#### PASSAGE ####
2. Suppose that Karuna and Jorge meet for the first time after $t_1$ seconds and for the second time after $t_2$ seconds.
  When they meet for the first time, Karuna has run partway from $A$ to $B$ and Jorge has run partway from $B$ to $A$.
  
  At this instant, the sum of the distances that they have run equals the total distance from $A$ to $B$.
  Since Karuna runs at 6 m/s for these $t_1$ seconds, she has run $6t_1$ m.
  Since Jorge runs at 5 m/s for these $t_1$ seconds, he has run $5t_1$ m.
  Therefore, $6t_1+5t_1=297$ and so $11t_1 = 297$ or $t_1 = 27$.
  When they meet for the second time, Karuna has run from $A$ to $B$ and is running back to $A$ and Jorge has run from $B$ to $A$ and is running back to $B$. This is because Jorge gets to $A$ halfway through his run before Karuna gets back to $A$ at the end of her run.
  
  Since they each finish running after 99 seconds, then each has $99-t_2$ seconds left to run.
  At this instant, the sum of the distances that they have left to run equals the total distance from $A$ to $B$.
  Since Karuna runs at 6 m/s for these $(99-t_2)$ seconds, she has to run $6(99-t_2)$ m.
  Since Jorge runs at 7.5 m/s for these $(99-t_2)$ seconds, he has to run $7.5(99-t_2)$ m.
  Therefore, $6(99-t_2) + 7.5(99-t_2) = 297$ and so $13.5(99-t_2) = 297$ or $99-t_2 = 22$ and so $t_2=77$.
  Alternatively, to calculate the value of $t_2$, we note that when Karuna and Jorge meet for the second time, they have each run the distance from $A$ to $B$ one full time and are on their return trips.
  This means that they have each run the full distance from $A$ to $B$ once and the distances that they have run on their return trip add up to another full distance from $A$ to $B$, for a total distance of $3 \cdot 297\mbox{ m} = 891\mbox{ m}$.
  Karuna has run at 6 m/s for $t_2$ seconds, for a total distance of $6t_2$ m.
  Jorge ran the first 297 m at 5 m/s, which took $\frac{297}{5}$ s and ran the remaining $(t_2 - \frac{297}{5})$ seconds at 7.5 m/s, for a total distance of $\left(297 + 7.5 (t_2 - \frac{297}{5})\right)$ m.
####
SET OF TASKS:
**1.** List every distinct running speed, in meters per second, that the solution gives for Karuna or Jorge.
**2.** According to the solution, after how many seconds do Karuna and Jorge meet for the first time?
**3.** Transcribe the solution from "When they meet for the second" to "run $7.5(99-t_2)$ m.".
The records aren't needed for anything here.
#### DATA ROWS ####
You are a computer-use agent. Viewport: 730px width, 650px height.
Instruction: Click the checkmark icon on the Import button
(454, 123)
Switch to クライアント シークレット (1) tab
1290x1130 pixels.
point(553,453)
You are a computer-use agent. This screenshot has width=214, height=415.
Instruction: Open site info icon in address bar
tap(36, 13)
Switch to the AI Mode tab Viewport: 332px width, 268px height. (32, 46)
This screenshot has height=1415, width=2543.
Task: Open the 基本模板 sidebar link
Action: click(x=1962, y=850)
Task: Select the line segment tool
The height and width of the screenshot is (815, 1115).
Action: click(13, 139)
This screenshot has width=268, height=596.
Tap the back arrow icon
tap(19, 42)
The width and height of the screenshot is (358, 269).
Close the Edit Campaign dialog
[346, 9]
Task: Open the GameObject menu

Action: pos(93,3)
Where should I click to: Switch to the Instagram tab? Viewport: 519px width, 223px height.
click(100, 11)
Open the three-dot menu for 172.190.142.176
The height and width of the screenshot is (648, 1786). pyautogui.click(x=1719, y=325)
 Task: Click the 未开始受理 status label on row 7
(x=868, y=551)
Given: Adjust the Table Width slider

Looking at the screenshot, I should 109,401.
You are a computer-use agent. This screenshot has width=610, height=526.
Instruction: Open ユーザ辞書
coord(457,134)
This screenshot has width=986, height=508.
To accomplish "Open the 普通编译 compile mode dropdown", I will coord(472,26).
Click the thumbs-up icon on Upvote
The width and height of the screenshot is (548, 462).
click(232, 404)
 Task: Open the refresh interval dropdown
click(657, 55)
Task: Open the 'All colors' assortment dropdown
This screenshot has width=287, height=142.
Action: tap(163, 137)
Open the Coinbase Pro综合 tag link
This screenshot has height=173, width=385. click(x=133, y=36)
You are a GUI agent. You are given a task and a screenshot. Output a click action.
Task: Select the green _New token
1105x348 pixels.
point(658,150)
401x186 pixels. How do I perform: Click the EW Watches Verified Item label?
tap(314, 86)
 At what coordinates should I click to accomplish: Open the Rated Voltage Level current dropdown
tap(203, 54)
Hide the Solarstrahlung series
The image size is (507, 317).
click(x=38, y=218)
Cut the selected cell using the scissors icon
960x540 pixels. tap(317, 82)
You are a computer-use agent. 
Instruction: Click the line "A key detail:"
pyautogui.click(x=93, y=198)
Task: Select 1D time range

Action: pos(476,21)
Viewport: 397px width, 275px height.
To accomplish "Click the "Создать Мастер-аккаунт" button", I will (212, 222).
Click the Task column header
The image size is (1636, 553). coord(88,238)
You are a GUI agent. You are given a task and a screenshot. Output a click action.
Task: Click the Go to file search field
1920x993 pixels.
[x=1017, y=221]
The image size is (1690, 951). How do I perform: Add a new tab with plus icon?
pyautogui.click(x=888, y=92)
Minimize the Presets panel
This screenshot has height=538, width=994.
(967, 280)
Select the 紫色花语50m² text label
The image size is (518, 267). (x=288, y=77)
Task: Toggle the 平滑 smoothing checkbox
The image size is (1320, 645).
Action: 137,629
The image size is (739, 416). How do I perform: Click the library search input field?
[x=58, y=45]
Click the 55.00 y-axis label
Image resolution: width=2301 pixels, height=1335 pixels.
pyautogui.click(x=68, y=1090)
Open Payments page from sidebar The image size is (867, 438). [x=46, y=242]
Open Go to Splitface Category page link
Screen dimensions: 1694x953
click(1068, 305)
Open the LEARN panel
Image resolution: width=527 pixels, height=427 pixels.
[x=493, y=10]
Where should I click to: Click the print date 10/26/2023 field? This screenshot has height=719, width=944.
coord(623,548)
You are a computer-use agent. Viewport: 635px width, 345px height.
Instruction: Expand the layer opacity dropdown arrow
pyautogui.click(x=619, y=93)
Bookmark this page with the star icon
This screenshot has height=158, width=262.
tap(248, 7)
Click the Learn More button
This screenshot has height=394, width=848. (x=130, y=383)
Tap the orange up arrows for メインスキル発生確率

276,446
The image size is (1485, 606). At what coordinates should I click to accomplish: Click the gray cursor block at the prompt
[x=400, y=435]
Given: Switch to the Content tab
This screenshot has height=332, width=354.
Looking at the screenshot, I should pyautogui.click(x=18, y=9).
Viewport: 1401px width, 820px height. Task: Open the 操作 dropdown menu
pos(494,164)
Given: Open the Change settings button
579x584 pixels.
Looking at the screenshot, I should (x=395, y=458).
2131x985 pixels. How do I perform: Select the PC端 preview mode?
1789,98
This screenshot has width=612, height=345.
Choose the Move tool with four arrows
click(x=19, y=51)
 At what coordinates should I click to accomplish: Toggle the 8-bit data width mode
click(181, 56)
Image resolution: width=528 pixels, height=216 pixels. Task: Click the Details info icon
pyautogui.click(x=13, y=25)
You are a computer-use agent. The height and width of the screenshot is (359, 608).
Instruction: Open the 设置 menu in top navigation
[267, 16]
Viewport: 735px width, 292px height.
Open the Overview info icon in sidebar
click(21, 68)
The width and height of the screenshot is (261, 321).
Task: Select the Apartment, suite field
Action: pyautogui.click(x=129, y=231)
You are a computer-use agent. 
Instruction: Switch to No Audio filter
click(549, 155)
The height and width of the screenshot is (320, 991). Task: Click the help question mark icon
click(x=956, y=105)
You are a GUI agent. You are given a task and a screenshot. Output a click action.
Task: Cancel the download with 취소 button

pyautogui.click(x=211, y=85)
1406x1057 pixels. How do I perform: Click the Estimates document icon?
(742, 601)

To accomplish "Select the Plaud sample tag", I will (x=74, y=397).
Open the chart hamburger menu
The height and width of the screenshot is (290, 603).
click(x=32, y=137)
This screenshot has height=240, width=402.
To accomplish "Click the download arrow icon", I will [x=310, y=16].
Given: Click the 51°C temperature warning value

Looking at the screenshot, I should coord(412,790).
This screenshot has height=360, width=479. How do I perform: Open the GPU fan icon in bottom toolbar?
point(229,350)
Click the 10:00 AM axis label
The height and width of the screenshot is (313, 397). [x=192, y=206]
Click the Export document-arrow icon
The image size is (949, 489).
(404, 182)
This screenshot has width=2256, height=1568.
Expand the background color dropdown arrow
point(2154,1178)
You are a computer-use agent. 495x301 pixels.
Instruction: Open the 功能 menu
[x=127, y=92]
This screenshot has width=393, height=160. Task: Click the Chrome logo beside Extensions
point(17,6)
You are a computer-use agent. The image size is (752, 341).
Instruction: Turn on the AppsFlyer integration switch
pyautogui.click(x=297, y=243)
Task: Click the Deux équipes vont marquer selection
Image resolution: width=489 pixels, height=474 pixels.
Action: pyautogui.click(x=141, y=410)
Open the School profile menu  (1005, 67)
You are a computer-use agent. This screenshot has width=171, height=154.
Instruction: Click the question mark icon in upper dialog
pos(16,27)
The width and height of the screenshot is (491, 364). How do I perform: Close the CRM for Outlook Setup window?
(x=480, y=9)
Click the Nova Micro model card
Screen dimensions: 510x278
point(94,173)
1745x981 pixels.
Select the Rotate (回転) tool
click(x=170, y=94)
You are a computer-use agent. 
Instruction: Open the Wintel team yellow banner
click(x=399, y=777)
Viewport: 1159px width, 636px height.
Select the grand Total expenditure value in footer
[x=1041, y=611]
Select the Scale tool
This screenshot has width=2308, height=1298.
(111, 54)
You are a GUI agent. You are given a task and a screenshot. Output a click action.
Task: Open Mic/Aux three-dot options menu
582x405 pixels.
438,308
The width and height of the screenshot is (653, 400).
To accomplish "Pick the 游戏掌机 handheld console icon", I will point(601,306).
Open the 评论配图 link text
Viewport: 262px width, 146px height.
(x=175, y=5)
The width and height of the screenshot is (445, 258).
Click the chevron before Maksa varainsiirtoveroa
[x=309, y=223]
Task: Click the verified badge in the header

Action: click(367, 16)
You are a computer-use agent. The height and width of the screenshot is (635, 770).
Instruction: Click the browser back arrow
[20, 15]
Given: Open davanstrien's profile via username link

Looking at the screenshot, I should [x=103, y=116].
####
RESPONSES TO THE TASKS:
**1.** 6 m/s, 5 m/s, 7.5 m/s

**2.** After 27 seconds.

**3.**
When they meet for the second time, Karuna has run from $A$ to $B$ and is running back to $A$ and Jorge has run from $B$ to $A$ and is running back to $B$. This is because Jorge gets to $A$ halfway through his run before Karuna gets back to $A$ at the end of her run.
  
  Since they each finish running after 99 seconds, then each has $99-t_2$ seconds left to run.
  At this instant, the sum of the distances that they have left to run equals the total distance from $A$ to $B$.
  Since Karuna runs at 6 m/s for these $(99-t_2)$ seconds, she has to run $6(99-t_2)$ m.
  Since Jorge runs at 7.5 m/s for these $(99-t_2)$ seconds, he has to run $7.5(99-t_2)$ m.